Problema planteado 1:
Indica si cada afirmación concuerda con el fragmento sobre la obra de Juan Vallet de Goytisolo, respondiendo sí o no y citando textualmente las palabras que lo deciden: (a) la obra técnica de Vallet sobre el Derecho comprende treinta libros y más de doscientos artículos de revista; (b) el autor se propone hablar sobre todo de la obra estrictamente técnica de Vallet sobre el Derecho; (c) Vallet ejerce además como notario.

Si de alguna obra puede decirse que es poligráfica y a la vez que responde a un solo impulso es de la obra de Juan Vallet de Goytisolo. Diríase que se trata de una convicción o de un designio del espíritu llevado hasta sus últimas consecuencias, teóricas y prácticas. Desde la ciencia y la filosofía del Derecho, tratado por él en profundidad y extensión difícilmente equiparables, hasta la formación espiritual de grupos humanos para la acción y la política. Todo un mundo teórico-práctico fecundísimo y dotado de una sola inspiración o, mejor diríamos, de una fe vivida y confirmada mil veces por la razón. Una obra de tal magnitud, por otra parte, que parece imposible sea la de un solo hombre, que desempeña, además, la complicada labor de un notario.

Fue, sin duda, la profundización en la ciencia jurídica lo que alumbró en Vallet su idea dominadora y el designio consiguiente. Su obra estrictamente técnica sobre el Derecho es inmensa: treinta libros y más de doscientos artículos de revista avalan por sí una dedicación y una fecundidad prodigiosas. Pero no es de esta vertiente de su obra de lo que me propongo hablar aquí, sino más bien de sus derivaciones sociopolíticas y religiosas.

Son nociones e instituciones jurídicas las que conducen a Vallet al campo de la filosofía y la política, o, más bien, de la teoría política. Por debajo de la concepción positivista del Derecho vigente en la Europa post-revolucionaria descubre Vallet los verdaderos cimientos del Derecho en el suelo cultural histórico de la Cristiandad. Un Derecho cuyas raíces más profundas son sobrenaturales y se expresan en un orden natural asequible a la razón. Raíces que se decantan históricamente en la libertad civil del individuo y de la familia, así como en las costumbres de cada pueblo como preformadoras del derecho escrito. Se trata, como idea última, de que la ley es un legere, un leer, en la naturaleza misma de las cosas, en su orden y en la voluntad de su Supremo Ordenador. Vallet descubre esta doctrina en los islotes todavía vivos de nuestro Derecho Foral, y busca inspiración en la escuela jurídica catalano-aragonesa —Prat de la Riba, Costa, Durán y Bas, Torres y Bages, así como en foralistas navarros.

Problema planteado 2:
Desplaza en -25 cada coordenada de las respuestas en el tramo de las entradas que va desde su comienzo hasta la línea que contiene "coord(403,102)", ambos extremos incluidos, y reescribe solo esas líneas completas, con las solicitudes.

Entradas proporcionadas:
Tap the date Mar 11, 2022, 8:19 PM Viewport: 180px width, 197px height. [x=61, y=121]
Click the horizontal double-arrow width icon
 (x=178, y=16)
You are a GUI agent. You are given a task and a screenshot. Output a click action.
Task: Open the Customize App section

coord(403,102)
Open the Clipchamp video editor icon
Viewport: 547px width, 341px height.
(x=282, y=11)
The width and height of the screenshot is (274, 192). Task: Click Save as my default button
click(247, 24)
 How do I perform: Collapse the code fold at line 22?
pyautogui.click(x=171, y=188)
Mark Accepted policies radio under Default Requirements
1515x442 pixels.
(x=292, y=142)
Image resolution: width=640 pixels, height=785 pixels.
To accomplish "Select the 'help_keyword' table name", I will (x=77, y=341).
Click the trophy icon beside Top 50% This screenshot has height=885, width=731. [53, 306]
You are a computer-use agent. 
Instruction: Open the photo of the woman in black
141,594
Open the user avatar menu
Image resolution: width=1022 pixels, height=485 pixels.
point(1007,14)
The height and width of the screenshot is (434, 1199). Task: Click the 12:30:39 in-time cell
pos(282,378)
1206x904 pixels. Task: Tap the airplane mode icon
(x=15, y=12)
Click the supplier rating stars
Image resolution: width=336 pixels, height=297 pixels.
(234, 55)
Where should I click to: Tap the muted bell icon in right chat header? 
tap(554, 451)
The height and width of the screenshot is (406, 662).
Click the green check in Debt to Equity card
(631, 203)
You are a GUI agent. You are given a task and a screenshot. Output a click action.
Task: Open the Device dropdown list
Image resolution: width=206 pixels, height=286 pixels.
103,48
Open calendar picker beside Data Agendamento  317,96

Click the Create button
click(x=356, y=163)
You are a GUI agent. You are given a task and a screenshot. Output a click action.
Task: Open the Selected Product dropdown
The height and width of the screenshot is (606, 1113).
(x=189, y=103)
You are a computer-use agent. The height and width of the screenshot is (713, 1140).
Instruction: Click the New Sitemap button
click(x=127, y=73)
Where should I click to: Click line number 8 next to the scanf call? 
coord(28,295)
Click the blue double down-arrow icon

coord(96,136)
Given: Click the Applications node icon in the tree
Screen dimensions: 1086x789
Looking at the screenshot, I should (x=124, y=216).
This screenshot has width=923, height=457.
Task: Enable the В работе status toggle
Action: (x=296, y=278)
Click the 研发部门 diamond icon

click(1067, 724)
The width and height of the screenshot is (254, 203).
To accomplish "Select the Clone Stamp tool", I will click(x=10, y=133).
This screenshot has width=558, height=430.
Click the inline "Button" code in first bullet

Solución del problema 1:
(a) Sí: «treinta libros y más de doscientos artículos de revista avalan por sí una dedicación y una fecundidad prodigiosas».
(b) No: «no es de esta vertiente de su obra de lo que me propongo hablar aquí, sino más bien de sus derivaciones sociopolíticas y religiosas».
(c) Sí: «desempeña, además, la complicada labor de un notario».

Solución del problema 2:
Tap the date Mar 11, 2022, 8:19 PM Viewport: 180px width, 197px height. [x=36, y=96]
Click the horizontal double-arrow width icon
 (x=153, y=-9)
You are a GUI agent. You are given a task and a screenshot. Output a click action.
Task: Open the Customize App section

coord(378,77)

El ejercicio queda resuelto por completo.